Meski mereka punya banyak jam terbang dan ilmu di dunia tulis-menulis, tak ada gap generasi. Mereka begitu cair, kadang tak sungkan memberi masukan dan saran secara personal, termasuk dalam hal yang sifatnya teknis.
Itu baru dua Kompasianer, belum termasuk Kompasianer-Kompasianer lain, yang punya berbagai latar belakang. Mereka tak bisa saya sebutkan satu persatu saking banyaknya.
Tapi, dari gaya menulis dan interaksi keduanya, ada satu hal yang bisa ditarik. Mereka tak akan rempong menulis sebuah "drama" antarpenulis di Kompasiana, kecuali jika ada yang memang perlu disampaikan lewat tulisan atau secara terbuka.
Kebetulan, dalam dua hari terakhir, Prof Peb dan Pak Yon secara berurutan menyuarakan pendapat mereka tentang drama ini, dengan gaya masing-masing.
Â
Inilah yang membuat saya tergelitik untuk ikut berbicara lewat tulisan ini. Sekalian kilas balik perjalanan selama hampir lima tahun di Kompasiana.
Dari pengamatan saya, drama ini bermula dari perbedaan pandangan antara dua Kompasianer centang biru, yang sebenarnya tak perlu diperdebatkan, karena memang pada dasarnya beda alam, menurut saya.
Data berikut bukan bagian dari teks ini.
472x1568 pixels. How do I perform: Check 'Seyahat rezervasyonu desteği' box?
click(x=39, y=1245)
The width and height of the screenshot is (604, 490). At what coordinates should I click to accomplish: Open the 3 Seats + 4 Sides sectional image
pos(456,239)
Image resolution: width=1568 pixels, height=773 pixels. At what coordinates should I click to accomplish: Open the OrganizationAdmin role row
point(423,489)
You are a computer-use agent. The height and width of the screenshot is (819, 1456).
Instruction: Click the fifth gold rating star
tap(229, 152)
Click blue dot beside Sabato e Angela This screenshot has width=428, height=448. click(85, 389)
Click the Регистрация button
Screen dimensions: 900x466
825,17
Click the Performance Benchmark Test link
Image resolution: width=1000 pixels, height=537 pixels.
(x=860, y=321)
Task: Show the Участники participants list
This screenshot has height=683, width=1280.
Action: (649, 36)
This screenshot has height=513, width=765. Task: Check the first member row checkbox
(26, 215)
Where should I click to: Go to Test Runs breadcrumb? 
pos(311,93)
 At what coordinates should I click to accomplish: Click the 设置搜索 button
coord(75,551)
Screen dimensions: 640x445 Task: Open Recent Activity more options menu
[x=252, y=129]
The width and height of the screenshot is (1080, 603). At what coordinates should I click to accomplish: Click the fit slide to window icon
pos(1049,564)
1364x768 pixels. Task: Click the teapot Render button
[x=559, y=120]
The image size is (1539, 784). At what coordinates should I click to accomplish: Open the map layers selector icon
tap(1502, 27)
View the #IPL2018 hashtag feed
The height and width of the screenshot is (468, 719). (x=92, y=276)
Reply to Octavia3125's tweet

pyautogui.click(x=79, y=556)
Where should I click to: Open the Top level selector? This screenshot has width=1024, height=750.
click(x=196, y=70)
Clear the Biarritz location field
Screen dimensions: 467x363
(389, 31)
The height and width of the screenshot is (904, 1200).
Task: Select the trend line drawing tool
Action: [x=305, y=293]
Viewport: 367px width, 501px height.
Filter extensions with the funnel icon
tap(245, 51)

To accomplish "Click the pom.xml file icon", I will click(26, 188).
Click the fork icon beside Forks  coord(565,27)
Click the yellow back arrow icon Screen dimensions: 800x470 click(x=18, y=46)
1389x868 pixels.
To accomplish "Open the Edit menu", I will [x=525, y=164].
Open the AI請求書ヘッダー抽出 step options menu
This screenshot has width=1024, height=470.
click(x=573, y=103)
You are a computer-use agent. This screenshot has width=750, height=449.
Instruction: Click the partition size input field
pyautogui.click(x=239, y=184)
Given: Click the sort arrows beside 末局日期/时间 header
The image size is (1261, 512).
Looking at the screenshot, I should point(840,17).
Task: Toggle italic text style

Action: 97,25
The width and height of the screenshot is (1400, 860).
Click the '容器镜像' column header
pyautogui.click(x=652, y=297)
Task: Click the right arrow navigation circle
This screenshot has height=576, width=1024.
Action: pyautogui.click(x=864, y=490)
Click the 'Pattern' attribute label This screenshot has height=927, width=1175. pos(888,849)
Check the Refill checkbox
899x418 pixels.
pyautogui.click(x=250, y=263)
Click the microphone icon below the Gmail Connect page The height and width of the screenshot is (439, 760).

Saya sebut demikian, karena yang satu membahas soal idealisme dalam hal menulis, sementara yang lainnya membahas soal "kebaruan" dengan cara pandang cenderung pragmatis, yang dia hadirkan di rumah biru ini, disamping tulisan lintas topik yang sama-sama mereka hadirkan.
Sebenarnya "kebaruan" yang disebut bukan kebaruan, karena sudah pernah ada sebelumnya, tapi responnya biasa saja. Untuk saat ini, kebetulan booming karena sedang menemukan momen yang pas, dan momentum ini konsisten dijaga.
Satu hal yang sangat saya sayangkan di sini adalah, keduanya saling menjelekkan, dan merasa paling benar.
Yang memegang idealisme, memandang kualitas sebagai kunci, sementara yang berpandangan pragmatis terlihat bangga, karena nyaris rutin mengantongi pemasukan sebesar gaji standar pekerja kantoran di Jakarta.
Jumlah itu bisa ditabung cukup banyak, berdasarkan pengalaman saya selama bekerja dan kost di jantung kota Jakarta, sebelum corona menyerang.